The general rule with microphones has always been that the closer the mic, the better the recording.  Shotgun microphones are designed to be extremely directional, focusing on the subject over some distance and minimizing noise pollution.  Many of these microphones do this job so well that the slightest move of the head, left or right, will detract from the recording signal.  Also, it has always been clear to me that the shotgun microphones weren’t “magic,” performing like microphones in spy movies, and that the older adages still held…the further away the microphone, noisier the result.  However,  I recently bought a Rode NTG-3 shotgun microphone (originally purchased to record nature sounds with my kids)  and I thought I would try it out on interviewing.  That said, I did not have any video interviews lined up at the time.  To completely digress, my wife’s birthday was coming up (no I wasn’t going to give her a shotgun microphone for her birthday), however, she made it clear that this year she did not want us to buy her anything as we are trying to save money (possibly because I recently purchased a super nice shotgun microphone).  So my daughters and I hatched a plan to create a video birthday card for mom.  Not wanting to mess with swapping out a lapel microphone between three kids on a thrown together video shoot in our basement, I placed an overhead shotgun microphone just out of the video frame.  Acknowledging that you are seeing the final project containing sweet music and gushing sentiments, here is the video we did40 Things We Love About Mommy.

 

Here is the audio, without the music:

I was blown away by the result.  DSLR cameras shoot great looking video but are known to (out of the box), in general, capture substandard audio.  To capture quality audio when doing video oral histories with a DSLR camera, I definitely recommend recording with dual-source audio or using an external, tripod mounted preamp especially designed for DSLR cameras.  My setup for this thrown-together basement video shoot, shot while mommy was at the store, included:

  • Canon T4i DSLR camera on a tripod
  • Beachtek DXA-SLR Pro (Since my DSLR camera does not have XLR microphone inputs)
  • Rode NTG-3 Shotgun microphone mounted on a boom stand about 12-14 inches above the speaker
  • Basic flourescent light kit (soft box)

What I like about the shotgun microphone mounted above the subject (out of frame) is the freedom and consistency.  The kids were moving all around and there is very little loss of recording signal.  This basement was a tremendously noisy environment–furnace in the other room, dog, 2 other kids waiting for their turn to go on camera.  The Rode NTG-3 did a fantastic job isolating the signal, and the kids did not look at the microphone hanging over their heads once.

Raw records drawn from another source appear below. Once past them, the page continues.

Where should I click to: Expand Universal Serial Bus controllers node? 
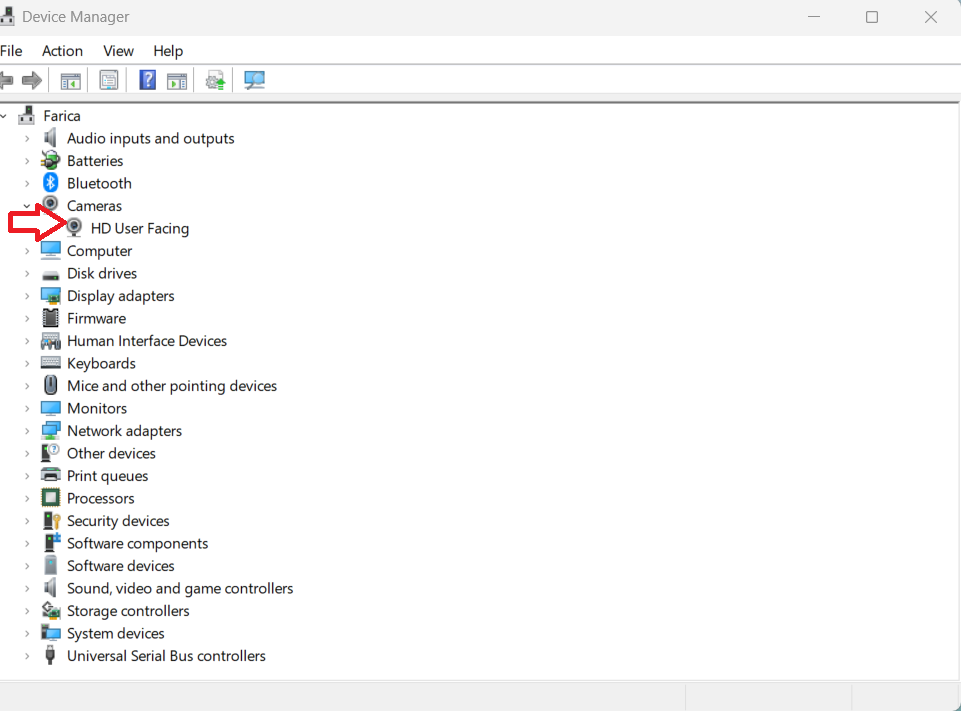[27, 656]
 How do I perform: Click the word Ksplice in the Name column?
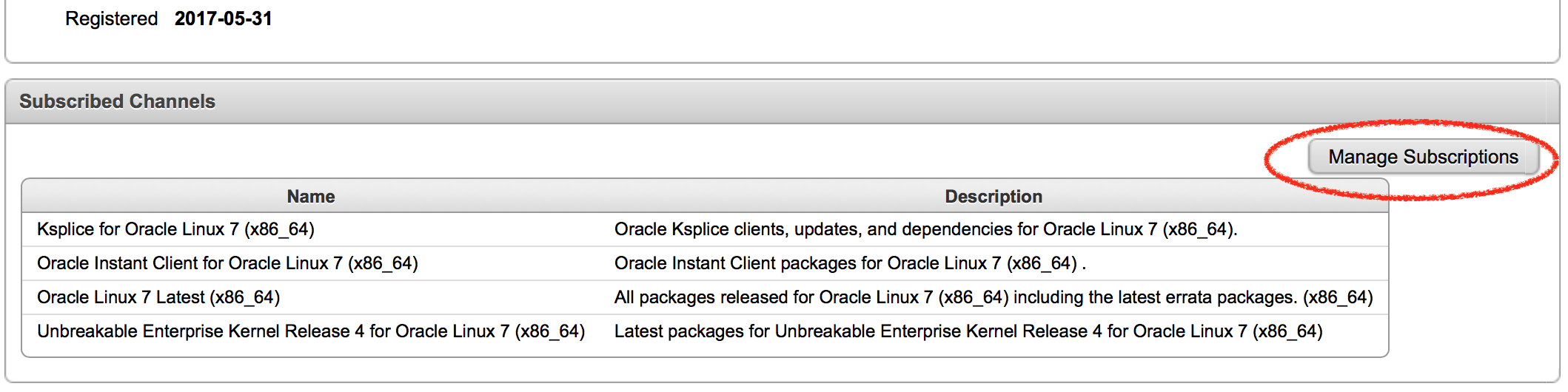click(x=65, y=229)
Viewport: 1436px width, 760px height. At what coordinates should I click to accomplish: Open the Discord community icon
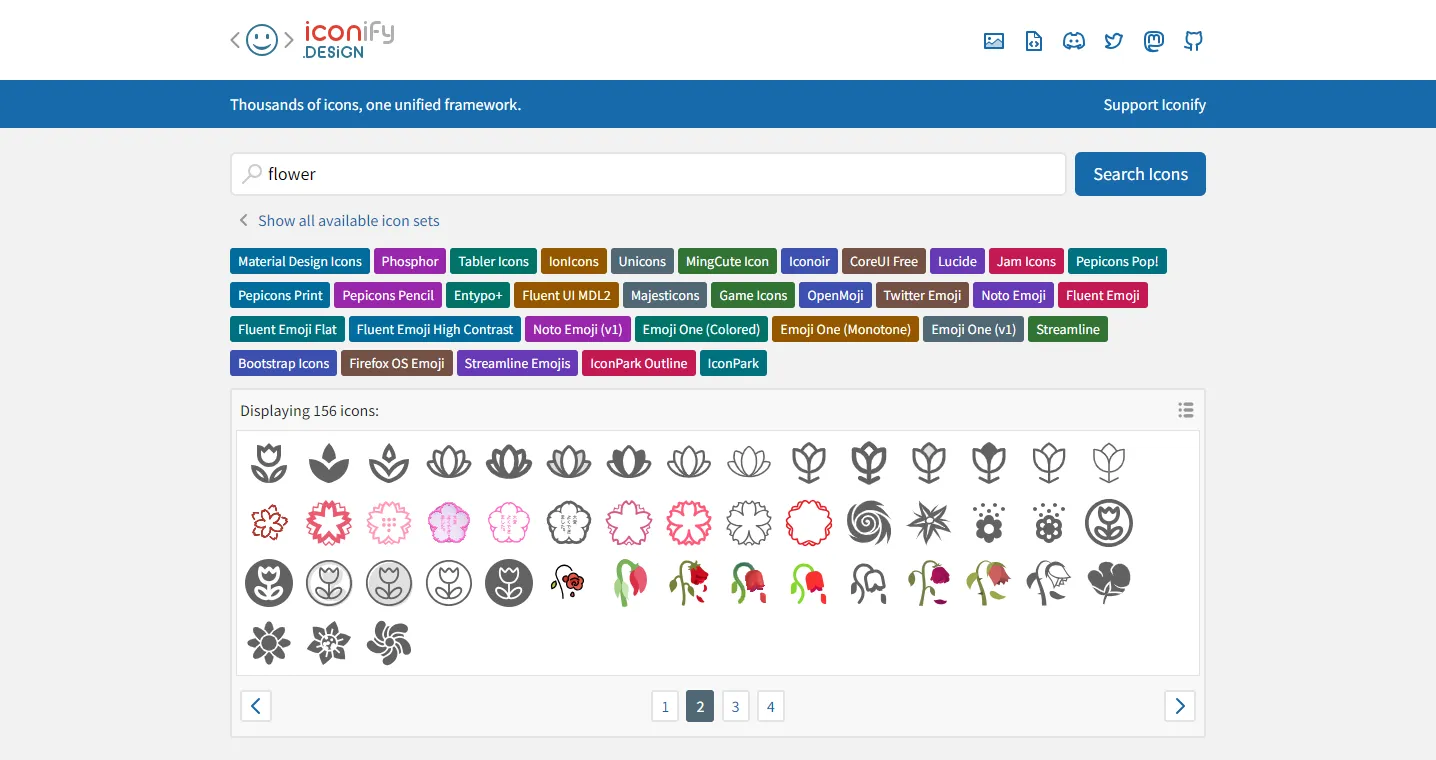(1073, 41)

I think the Rode NTG-3 will make an excellent microphone for oral history interviewing, especially in somewhat noisy environments, and it pairs well with an external preamp such as the  Beachtek DXA-SLR-Pro when shooting an oral history interview with a DSLR camera.  I recommend a second microphone for recording the interviewer, maybe a lavaliere microphone or even the microphone on board the camera (I use the Rode Video Mic Pro on my DSLR).  No doubt I will be using the Rode NTG-3 microphone for future video oral history interviews and definitely experimenting with it for standard audio interviews as well.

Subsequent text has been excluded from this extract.